First published in 1974 – Barack Obama read it aged 22, and was “mesmerised” – The Power Broker was released in the UK for the first time this year. But its themes are too timeless to seem dated. Like the multivolume biography of Lyndon Johnson for which Caro is best known, you might call The Power Broker “unputdownable” – except that, at 1,300 pages, putting it down occasionally is the only way to avoid sore muscles.

You needn’t care especially about New York to be awed by the changes Moses wrought there: during a 44-year reign, he built nearly 700 miles of road, including the giant highways that snake out of the city into Long Island and upstate New York; 20,000 acres of parkland and public beaches, plus 658 playgrounds; seven new bridges; the UN headquarters, the Central Park zoo and the Lincoln Center arts complex, racking up expenditures of $27bn, dwarfing any previous run of construction in US history. “In the 20th century,” wrote Lewis Mumford, “the influence of Robert Moses on the cities of America was greater than that of any other person.” Around 500,000 people, who happened to find themselves in the way of Moses’s vision, were evicted from their homes. Did he drag New York into the modern age, forcing through much-needed public works and eradicating intolerable slums, against opposition from corrupt politicians and landowners? Or did he nearly destroy the city, subjugating its human inhabitants to the sovereignty of the car?

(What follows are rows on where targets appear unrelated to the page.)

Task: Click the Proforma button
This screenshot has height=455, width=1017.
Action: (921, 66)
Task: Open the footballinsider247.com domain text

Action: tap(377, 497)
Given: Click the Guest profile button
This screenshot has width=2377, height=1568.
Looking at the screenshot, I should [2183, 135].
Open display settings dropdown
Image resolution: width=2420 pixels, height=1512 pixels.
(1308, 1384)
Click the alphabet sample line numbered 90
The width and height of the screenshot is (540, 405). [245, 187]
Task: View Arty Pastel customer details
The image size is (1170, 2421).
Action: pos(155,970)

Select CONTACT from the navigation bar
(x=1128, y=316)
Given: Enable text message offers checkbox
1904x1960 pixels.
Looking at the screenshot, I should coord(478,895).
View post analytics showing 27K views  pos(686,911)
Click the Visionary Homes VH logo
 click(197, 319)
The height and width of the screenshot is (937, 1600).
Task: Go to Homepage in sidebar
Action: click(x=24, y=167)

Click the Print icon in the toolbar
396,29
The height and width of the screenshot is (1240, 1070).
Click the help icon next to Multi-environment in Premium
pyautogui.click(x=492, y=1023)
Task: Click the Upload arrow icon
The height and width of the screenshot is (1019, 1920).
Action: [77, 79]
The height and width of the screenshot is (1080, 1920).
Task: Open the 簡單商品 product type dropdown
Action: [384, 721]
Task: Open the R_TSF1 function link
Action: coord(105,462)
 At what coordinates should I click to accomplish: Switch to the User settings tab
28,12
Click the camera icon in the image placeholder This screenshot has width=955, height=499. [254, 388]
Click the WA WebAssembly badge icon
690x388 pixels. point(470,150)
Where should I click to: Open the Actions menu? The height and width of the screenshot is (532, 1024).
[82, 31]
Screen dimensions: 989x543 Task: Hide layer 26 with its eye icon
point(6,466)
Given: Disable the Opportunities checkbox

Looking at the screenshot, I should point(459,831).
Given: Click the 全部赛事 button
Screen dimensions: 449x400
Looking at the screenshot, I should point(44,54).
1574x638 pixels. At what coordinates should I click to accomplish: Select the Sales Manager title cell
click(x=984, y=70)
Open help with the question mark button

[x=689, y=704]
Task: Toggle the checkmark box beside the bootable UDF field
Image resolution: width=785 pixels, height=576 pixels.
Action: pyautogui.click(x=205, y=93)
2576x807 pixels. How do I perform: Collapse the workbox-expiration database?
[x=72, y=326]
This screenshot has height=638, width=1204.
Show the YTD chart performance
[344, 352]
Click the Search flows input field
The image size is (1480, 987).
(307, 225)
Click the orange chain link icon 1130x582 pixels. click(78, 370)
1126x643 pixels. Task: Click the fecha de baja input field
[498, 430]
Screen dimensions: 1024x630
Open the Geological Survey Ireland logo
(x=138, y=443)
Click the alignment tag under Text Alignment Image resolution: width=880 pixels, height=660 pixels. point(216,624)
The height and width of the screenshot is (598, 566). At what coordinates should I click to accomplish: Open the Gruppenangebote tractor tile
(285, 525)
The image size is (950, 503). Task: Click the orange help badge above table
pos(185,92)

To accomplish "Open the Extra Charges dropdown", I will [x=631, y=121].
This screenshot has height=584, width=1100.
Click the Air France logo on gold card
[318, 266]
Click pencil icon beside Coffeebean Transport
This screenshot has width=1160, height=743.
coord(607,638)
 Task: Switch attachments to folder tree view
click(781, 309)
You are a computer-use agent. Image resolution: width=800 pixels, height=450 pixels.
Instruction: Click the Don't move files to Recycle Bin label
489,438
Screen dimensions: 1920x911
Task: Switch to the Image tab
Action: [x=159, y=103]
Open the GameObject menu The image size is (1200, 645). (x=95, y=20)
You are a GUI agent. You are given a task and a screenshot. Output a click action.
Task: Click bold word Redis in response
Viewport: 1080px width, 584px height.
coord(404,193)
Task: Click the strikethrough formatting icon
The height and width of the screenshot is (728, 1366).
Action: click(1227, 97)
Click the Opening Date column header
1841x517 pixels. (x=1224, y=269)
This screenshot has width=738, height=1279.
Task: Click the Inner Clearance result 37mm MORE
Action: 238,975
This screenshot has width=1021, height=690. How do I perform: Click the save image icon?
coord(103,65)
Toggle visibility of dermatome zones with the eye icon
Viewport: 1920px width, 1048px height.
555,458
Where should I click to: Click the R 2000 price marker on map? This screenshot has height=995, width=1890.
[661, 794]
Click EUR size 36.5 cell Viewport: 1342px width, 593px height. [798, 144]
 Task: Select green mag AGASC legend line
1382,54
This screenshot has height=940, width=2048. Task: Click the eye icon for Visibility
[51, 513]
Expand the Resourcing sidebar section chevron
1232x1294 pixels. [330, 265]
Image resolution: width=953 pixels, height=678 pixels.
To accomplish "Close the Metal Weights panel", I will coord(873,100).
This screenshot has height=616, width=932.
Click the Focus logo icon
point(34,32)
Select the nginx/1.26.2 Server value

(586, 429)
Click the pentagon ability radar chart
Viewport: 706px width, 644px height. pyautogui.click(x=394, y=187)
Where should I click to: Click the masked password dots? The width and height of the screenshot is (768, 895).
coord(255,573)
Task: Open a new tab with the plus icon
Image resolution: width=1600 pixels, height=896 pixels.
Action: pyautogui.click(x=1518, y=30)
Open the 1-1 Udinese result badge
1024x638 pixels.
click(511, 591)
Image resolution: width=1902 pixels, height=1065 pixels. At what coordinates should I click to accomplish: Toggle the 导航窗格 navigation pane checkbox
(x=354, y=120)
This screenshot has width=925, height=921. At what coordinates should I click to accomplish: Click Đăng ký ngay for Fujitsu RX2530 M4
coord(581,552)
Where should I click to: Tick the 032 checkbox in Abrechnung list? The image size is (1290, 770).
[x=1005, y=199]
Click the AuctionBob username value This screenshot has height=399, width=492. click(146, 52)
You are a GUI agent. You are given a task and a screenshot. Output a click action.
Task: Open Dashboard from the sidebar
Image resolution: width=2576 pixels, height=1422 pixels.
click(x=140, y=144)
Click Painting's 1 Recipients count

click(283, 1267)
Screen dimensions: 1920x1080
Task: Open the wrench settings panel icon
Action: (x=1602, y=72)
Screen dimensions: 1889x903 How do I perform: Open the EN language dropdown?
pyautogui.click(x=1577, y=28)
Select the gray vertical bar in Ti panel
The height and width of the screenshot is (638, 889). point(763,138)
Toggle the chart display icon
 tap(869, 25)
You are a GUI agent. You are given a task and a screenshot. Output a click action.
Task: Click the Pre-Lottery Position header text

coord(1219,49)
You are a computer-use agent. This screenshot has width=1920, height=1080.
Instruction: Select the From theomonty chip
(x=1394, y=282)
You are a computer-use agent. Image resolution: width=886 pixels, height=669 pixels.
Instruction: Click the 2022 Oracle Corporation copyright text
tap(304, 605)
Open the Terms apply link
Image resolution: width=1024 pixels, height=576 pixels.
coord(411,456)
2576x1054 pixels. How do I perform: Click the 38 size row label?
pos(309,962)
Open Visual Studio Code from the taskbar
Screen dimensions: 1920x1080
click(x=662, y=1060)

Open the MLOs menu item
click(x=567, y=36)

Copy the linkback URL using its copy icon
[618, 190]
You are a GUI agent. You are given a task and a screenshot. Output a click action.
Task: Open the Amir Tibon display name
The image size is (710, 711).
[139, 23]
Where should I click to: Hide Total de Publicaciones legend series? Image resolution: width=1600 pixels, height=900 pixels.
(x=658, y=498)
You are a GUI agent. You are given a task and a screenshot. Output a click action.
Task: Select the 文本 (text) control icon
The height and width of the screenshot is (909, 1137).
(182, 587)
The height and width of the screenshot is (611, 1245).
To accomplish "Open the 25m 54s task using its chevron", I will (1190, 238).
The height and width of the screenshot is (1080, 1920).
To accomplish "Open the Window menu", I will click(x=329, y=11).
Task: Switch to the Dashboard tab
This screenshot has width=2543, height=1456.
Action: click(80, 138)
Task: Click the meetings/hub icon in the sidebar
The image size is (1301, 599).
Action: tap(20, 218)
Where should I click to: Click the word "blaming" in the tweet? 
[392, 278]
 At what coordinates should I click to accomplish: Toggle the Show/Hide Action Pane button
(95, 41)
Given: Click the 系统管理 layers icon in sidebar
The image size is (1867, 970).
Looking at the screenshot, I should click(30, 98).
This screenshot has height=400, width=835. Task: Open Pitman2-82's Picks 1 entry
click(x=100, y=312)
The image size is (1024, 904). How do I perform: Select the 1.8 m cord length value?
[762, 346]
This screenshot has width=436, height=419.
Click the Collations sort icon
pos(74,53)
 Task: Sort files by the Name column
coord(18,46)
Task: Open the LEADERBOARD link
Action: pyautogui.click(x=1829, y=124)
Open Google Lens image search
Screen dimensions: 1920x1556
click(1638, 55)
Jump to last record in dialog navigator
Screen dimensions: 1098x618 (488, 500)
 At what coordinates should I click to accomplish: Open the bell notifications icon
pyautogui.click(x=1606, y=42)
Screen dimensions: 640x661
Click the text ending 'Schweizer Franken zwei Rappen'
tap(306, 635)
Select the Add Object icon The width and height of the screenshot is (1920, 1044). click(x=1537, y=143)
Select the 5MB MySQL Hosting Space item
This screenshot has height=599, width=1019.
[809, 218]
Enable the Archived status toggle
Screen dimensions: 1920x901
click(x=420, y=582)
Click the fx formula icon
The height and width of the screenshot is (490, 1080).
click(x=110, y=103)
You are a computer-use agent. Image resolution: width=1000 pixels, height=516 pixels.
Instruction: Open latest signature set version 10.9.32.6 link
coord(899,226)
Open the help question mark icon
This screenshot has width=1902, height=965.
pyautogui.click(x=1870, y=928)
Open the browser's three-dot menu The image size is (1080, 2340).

Caro, a former newspaper reporter, doesn’t pretend to be neutral: note the book’s subtitle. In Caro’s telling, Moses started out an idealist, inspired by his mother, a pillar of the New York German-Jewish community, whose zeal for helping the less fortunate was matched by the certainty that she knew, without asking them, what they needed. But Robert soon found that ruthless pragmatism got more things done. One early incident is emblematic: deep in the boring sub-clauses of a New York State bill, he buried a radical redefinition of the word “appropriation” – so that the law, once passed, gave the Long Island State Park Commission, which Moses controlled, the power “to write its own laws, hire its own policemen to enforce them and prosecutors to prosecute them”.